On this note I had a nice chat with my son after school last week. He said “I actually really like school (he kind of always has to be fair but we hadn’t talked so frankly about it before)” he continues..”At the weekend I just want to get back to school to see my friends and use my brain and just learn more”.
Now I could have taken this as an insult considering at present, in the current state of affairs, he spends most of his time with us at the weekend! But I didn’t instead I said to him…
“Do you know what, you probably just have a great deal more appreciation for school than you ever had, and I think your whole generation will now. That’s because you know what it’s like if you didn’t have a school to go to. The pandemic has taught you to appreciate your education, your teachers, and friends. What a lovely thing to come out of this!”
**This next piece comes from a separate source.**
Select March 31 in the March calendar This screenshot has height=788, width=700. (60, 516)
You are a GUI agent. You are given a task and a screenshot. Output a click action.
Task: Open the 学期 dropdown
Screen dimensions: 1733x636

Then I thought wow, wow, WOW, a year ago and for every year as long as I’ve lived I have always considered school to be a permanent fixture in mine and my children’s lives. (Apart from snow days.) If someone had said to me there will be a time when your children will be told not to go to school and it will be safer for you to keep them home, I would have laughed in their face. Crazy huh!
I for one massively appreciate our teachers and education system we are very lucky and they are very patient to say the least!
My Mum Mantra🤎
We can try as parents and carers to stop openly saying I wish I had this or did that or could do this, it’ll be better when etc. They hear and see EVERYTHING. Our little human sponges ready to soak up all your bad habits at any given moment.
We can also remind them of the beautiful bits about being who they are and where they are right now. Talk about it, tell them the lessons you have learnt through the years and the realisations you have had yourself.
If all else fails and they still won’t go to sleep without a 20 minute debate at bedtime, get them to do a 300 star jump challenge before they get into bed. That way they will be so out of breath they won’t be able to reel off paragraphs about wanting to stay up longer. Make a swift exit and your done for the night!